Torture : devant la cour d’appel d’Aix, le général Schmitt évoque un »dilemme effroyable »

Reportage

Torture : devant la cour d’appel d’Aix, le général Schmitt évoque un »dilemme effroyable »

Aix-en-provence (Bouches-du-Rhône) de notre correspondant régional, Le Monde, 23 mars 2005

H enri Pouillot et Maurice Schmitt sont de vieux adversaires : anciens de la guerre d’Algérie, cela fait quatre fois qu’ils se retrouvent devant un tribunal, s’accusant de diffamation, gagnant puis perdant chacun son tour, toujours à propos de la torture. Lundi 21 mars, la cour d’appel d’Aix les entendait encore : celui qui fut le soldat Pouillot interjetait appel du jugement du 7 juillet 2004, qui le condamnait pour diffamation envers l’ex-lieutenant Schmitt, général dans le cadre de réserve.

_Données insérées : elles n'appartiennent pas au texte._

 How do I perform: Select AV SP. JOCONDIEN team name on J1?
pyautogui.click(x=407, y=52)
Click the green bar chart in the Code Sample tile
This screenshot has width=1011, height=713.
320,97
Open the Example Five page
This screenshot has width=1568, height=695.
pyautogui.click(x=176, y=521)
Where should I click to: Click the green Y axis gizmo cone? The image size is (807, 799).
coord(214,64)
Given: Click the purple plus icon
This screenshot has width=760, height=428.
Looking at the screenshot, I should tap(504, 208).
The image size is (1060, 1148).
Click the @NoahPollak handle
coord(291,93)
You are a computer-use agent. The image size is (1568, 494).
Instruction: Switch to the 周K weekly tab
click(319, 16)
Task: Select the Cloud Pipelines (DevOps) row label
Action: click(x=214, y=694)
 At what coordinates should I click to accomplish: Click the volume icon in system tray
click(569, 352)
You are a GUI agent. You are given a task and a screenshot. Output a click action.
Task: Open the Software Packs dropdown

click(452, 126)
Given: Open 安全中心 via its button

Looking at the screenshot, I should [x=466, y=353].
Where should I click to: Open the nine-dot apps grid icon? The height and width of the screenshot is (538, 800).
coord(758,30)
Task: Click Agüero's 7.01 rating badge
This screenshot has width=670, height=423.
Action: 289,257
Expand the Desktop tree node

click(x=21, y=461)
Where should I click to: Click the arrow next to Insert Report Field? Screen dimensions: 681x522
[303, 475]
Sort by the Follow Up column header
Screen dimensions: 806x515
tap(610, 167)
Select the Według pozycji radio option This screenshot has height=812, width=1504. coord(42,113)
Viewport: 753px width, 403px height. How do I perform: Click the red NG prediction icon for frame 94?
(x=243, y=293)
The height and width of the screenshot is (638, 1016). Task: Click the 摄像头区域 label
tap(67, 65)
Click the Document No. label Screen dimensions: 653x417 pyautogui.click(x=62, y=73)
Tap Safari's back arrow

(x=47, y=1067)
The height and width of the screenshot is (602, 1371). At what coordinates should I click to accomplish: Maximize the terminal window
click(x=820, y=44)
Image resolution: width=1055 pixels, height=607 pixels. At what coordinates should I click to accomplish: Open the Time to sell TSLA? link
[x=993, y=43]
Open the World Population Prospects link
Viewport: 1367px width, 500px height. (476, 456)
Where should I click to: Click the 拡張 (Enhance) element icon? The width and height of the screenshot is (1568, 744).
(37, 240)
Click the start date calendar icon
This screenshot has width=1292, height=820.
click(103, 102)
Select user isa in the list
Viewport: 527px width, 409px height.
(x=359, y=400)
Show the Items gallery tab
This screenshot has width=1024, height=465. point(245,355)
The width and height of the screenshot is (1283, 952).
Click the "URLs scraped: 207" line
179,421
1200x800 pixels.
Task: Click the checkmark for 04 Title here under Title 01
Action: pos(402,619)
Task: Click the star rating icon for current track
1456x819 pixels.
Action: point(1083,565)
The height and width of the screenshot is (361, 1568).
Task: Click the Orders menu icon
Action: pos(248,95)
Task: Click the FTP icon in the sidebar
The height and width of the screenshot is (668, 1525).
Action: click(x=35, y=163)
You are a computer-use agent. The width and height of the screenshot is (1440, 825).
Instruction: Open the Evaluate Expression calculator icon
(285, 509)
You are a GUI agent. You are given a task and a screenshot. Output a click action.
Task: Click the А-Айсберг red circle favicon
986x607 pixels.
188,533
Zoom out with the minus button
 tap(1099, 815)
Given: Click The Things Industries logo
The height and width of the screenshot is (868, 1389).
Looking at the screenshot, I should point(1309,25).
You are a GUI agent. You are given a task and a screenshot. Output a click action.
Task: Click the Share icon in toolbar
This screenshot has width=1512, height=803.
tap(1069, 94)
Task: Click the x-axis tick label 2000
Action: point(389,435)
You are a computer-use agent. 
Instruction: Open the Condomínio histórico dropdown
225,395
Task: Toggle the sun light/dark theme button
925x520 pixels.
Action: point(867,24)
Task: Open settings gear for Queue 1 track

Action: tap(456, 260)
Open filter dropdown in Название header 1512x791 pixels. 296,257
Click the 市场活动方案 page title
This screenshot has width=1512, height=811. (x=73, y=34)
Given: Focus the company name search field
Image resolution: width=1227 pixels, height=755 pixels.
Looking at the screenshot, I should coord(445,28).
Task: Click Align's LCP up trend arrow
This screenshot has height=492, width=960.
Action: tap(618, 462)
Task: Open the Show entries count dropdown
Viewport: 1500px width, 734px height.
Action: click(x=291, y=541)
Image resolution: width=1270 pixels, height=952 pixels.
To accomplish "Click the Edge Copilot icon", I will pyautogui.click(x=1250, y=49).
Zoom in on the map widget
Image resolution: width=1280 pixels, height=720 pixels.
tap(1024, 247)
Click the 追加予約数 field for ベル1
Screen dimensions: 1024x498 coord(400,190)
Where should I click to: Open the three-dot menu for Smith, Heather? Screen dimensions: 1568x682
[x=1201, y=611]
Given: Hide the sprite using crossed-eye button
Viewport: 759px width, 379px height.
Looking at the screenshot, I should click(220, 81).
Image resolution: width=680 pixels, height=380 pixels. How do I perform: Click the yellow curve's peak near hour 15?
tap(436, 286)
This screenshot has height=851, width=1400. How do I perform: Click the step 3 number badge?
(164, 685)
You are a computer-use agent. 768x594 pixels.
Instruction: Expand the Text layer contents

Badge du Mouvement contre le racisme et pour l’amitié entre les peuples (MRAP) à la boutonnière, légèrement bafouillant, Henri Pouillot explique pourquoi il a prononcé la phrase objet du délit : « Je crois qu’il est important dans le combat contre la torture de voir condamné un haut gradé qui a affirmé et répété que la torture, demain, pourrait encore être nécessaire et que l’armée serait, dans l’avenir, obligée de se salir les mains à nouveau. » Pour lui, cette affirmation constitue bien une « apologie de la torture ». Il estime que sa phrase n’est pas diffamatoire, le général Schmitt revendiquant cette idée.

« LES 12 COMMANDEMENTS DU SOLDAT »

Son défenseur, Pierre Mairat, cite le général Schmitt qui a affirmé en diverses occasions qu’il « était prêt à se salir les mains au risque de perdre (son) âme » dans le cas où il aurait sous la main un suspect sur le point de pratiquer un acte de « terrorisme aveugle », comme ceux qui ont frappé New York en septembre 2001 ou Madrid en mars 2004. Il conclut qu’on ne peut accuser son client de diffamation, « car on ne peut pas dire une chose et reprocher à celui qui dit que vous l’avez dite de diffamer ».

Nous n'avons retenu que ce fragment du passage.